Mass-injection attack (yawn) infects 1.5 million Web pages
LizaMoon is really nothing new, researchers say, but at least it has a cool name
- By William Jackson
- Apr 01, 2011
A mass SQL injection attack that is reported to have infected as many as 1.5 million Web pages, or unique URLs, has gotten a lot of attention because of the sheer size of the attack. But researchers say that LizaMoon is not as bad as the raw numbers would indicate.
“This is pretty standard, run-of-the-mill stuff,” said Vikram Thakur, principle manager for Symantec Security Response. “A lot of the injections are happening on Web sites that stopped being maintained a long time ago,” and probably are not getting visitors.

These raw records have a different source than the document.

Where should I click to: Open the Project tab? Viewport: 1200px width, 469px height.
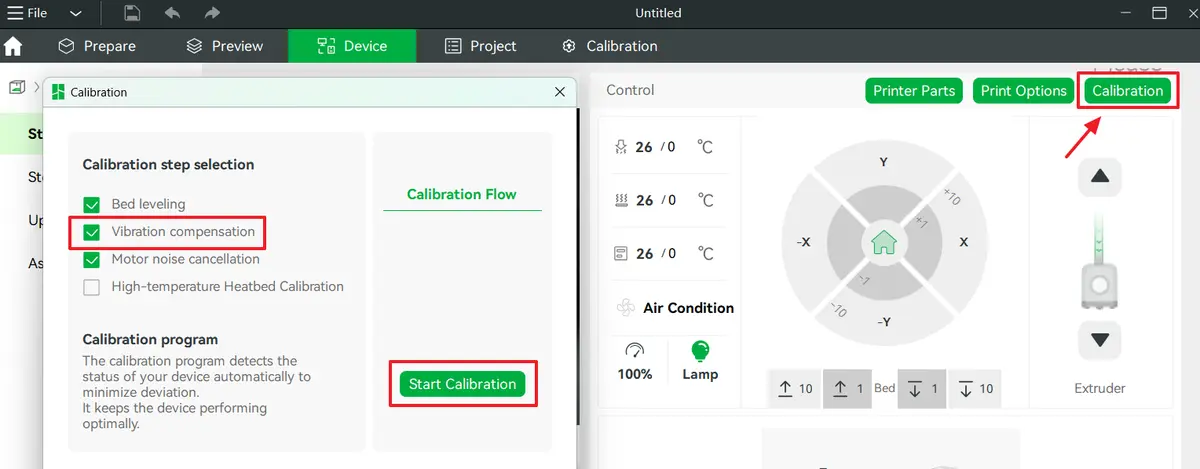pos(480,46)
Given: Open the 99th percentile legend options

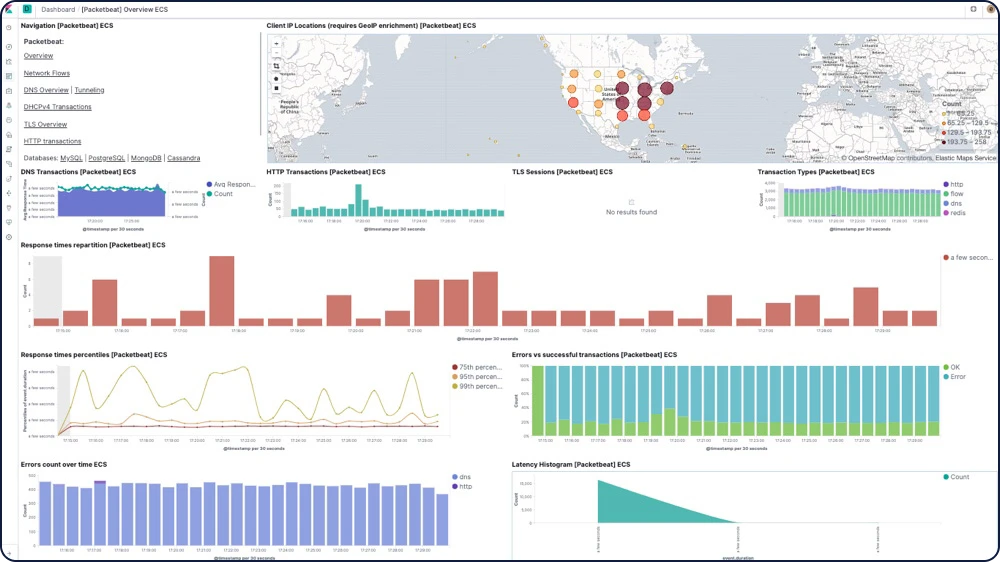Looking at the screenshot, I should [479, 386].
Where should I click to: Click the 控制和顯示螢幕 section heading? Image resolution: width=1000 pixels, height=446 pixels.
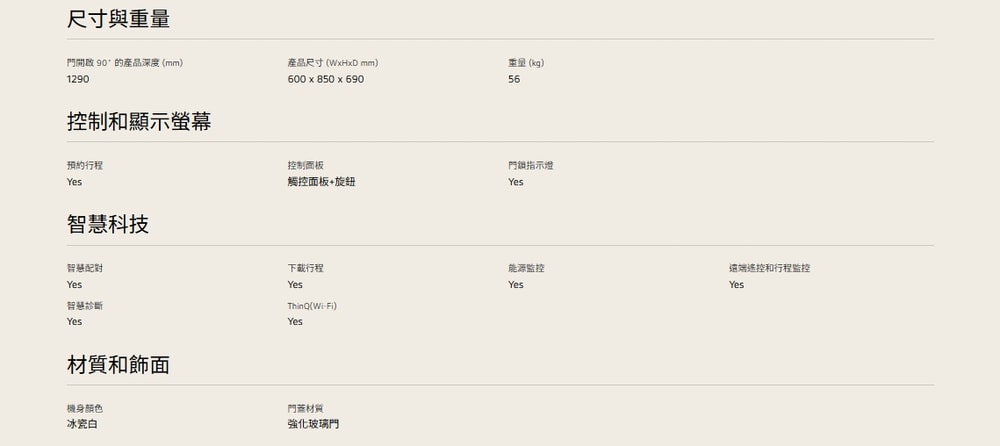point(139,122)
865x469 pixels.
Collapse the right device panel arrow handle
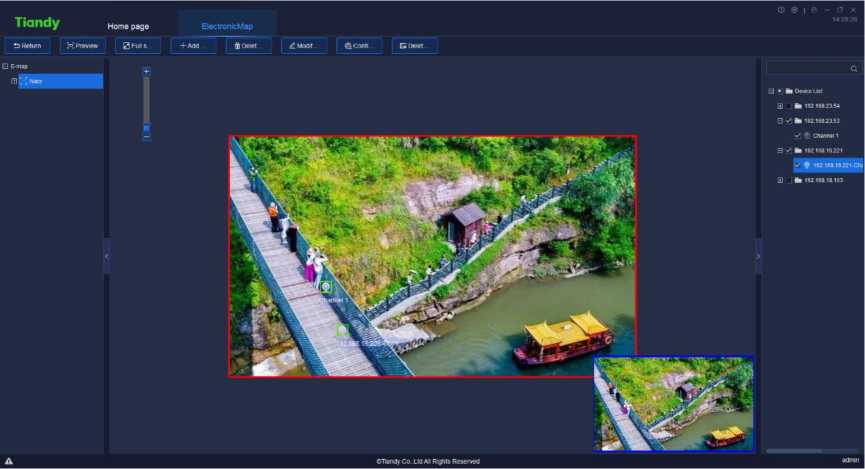(x=758, y=257)
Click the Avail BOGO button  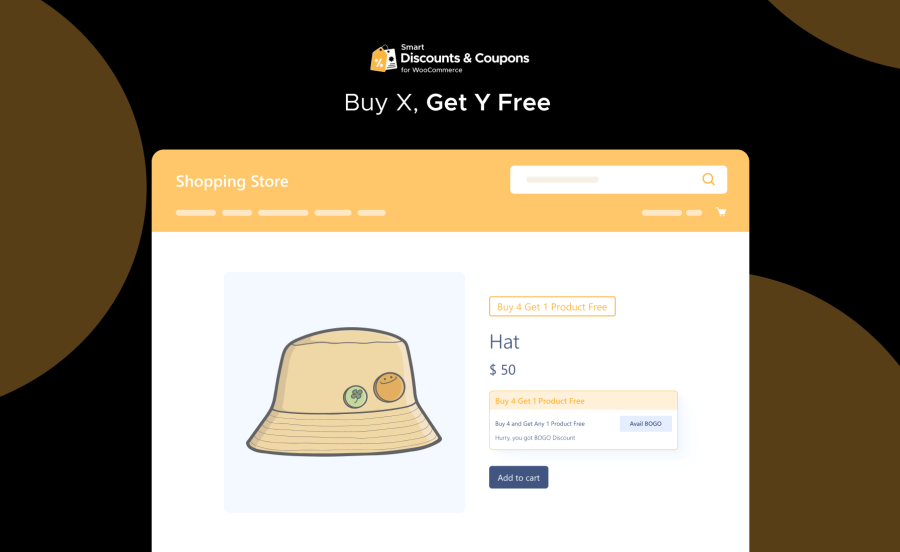(645, 423)
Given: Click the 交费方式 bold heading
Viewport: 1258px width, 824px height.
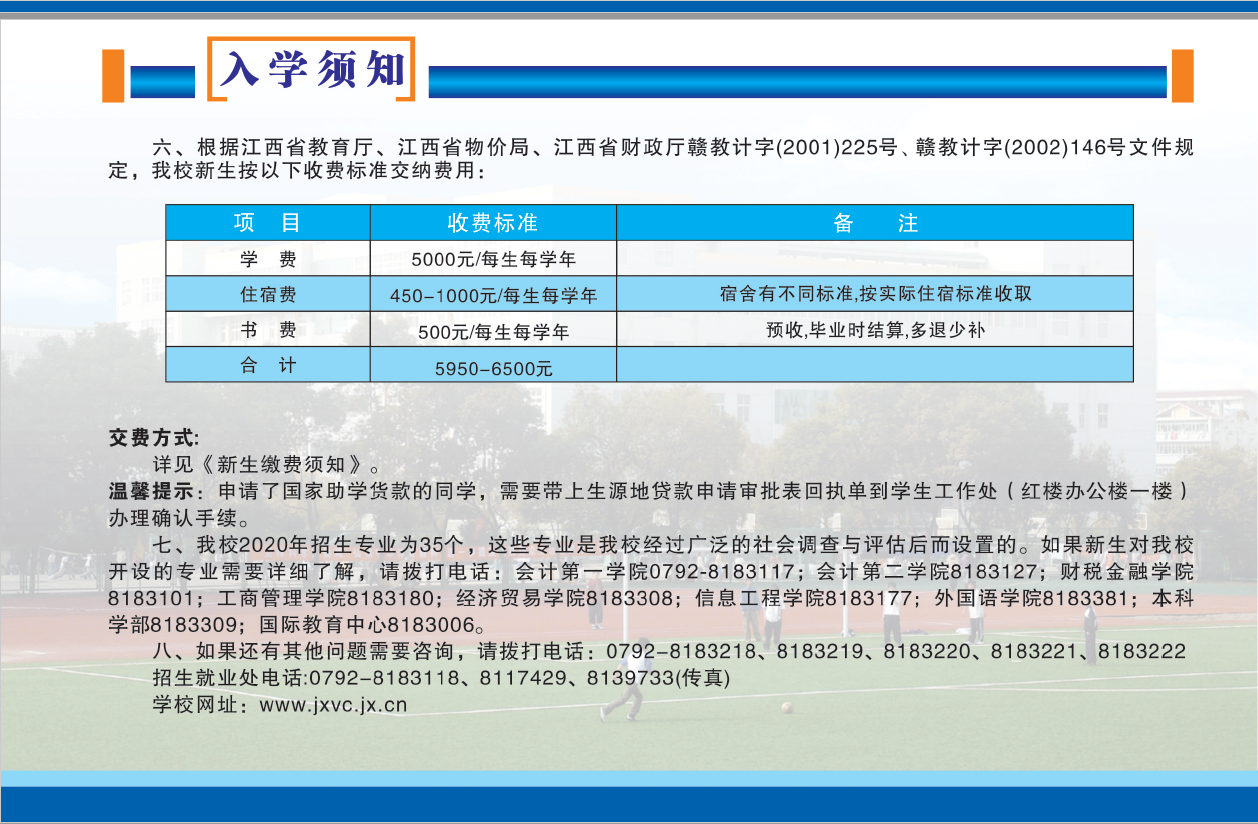Looking at the screenshot, I should point(154,437).
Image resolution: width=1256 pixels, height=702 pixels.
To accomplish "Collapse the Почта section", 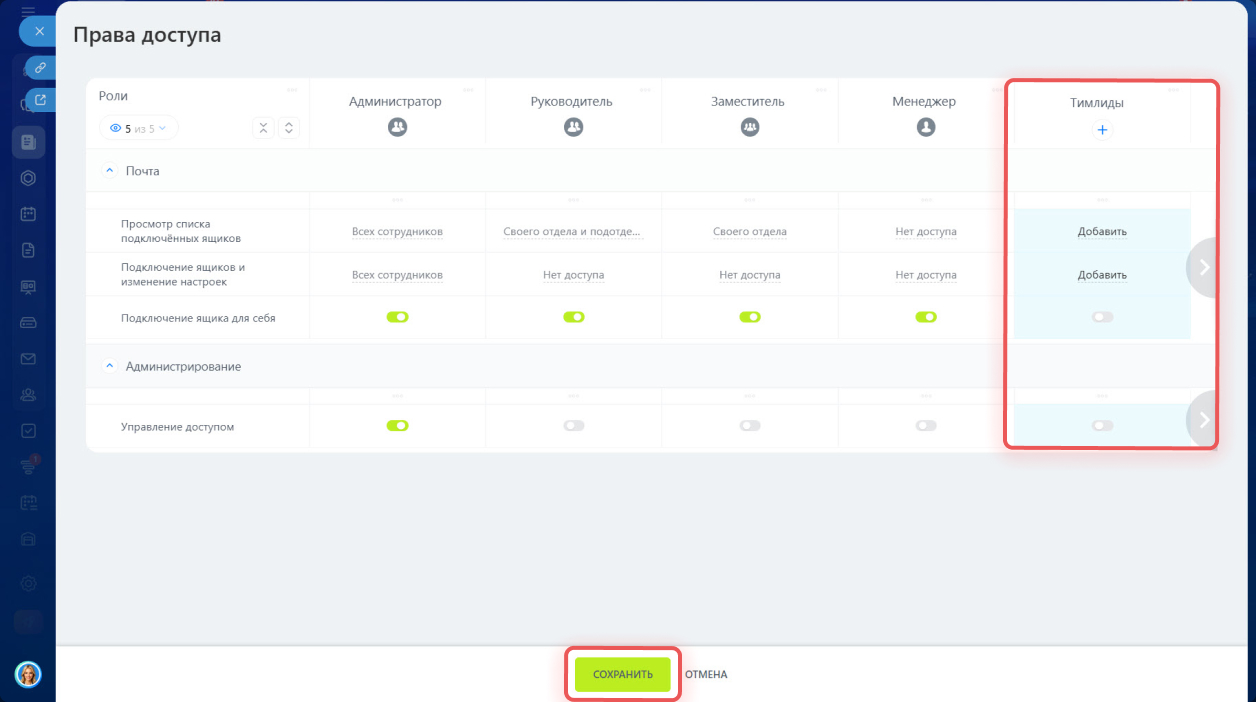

According to the security company Websense, which first reported the outbreak, code has infected some very active Web pages, including some in the iTunes domain that apparently brought the code inside via RSS/XML feeds. But because iTunes encodes script tags, the code does not execute on the user’s computer.
The cure is known, but the cyber disease persists
The malicious code, when executed, directs users to rogue antivirus sites that attempt to sell phony software to the user. These sites are known and already are blocked by Symantec, Thakur said, and the injected code also is being blocked.
Websense dubbed the attack LizaMoon because of a domain name in the script, unprecedented in scale. But the response of Rafal Los, application security evangelist for HP Software and Solutions, was: “Yawn.”
“It must have been a slow news day when this happened,” he said. A similar attack a year ago also infected hundreds of thousands of pages.
SQL injection is a common type of attack. The attack was broadcast to as many URLs as possible, and when a vulnerable site is hit the code is injected into the Web page. Although the number of URLs affected is large, that can include many separate pages within the same Web site and the number of actual sites affected probably is much smaller.
The rogue antivirus scheme is well known. When a visitor lands on the infected page the code directs the browser to the malicious site, which loads a phony dialog box alerting the user to the presence of a supposed virus that can only be removed by buying the product. In this case the alert appears to come from the Microsoft Stability Center, and the user is offered antivirus at the rate of $49.95 for a six-month license, $59.95 for a year or $79.95 for a lifetime, with lifetime support available at the bargain rate of $19.95.
“These things work,” Los said, because it is difficult to distinguish the fake dialog box from real alerts. The real issue, he said, is not a new mass injection attack that infects thousands of Web pages, but, “why are we still writing bad code” that allows the attacks to succeed?
Improvements are being made in secure software development, but new software development so far outpaces improvements in security that security cannot keep up, he warned.
Another problem, according to an HP report on the security landscape scheduled to be released April 4, is that existing vulnerabilities for which patches are available continue to be exploited by attackers.
“The attackers don’t need any more vulnerabilities to be successful,” said Dan Holden, director of HP DVLabs, because the old ones still work.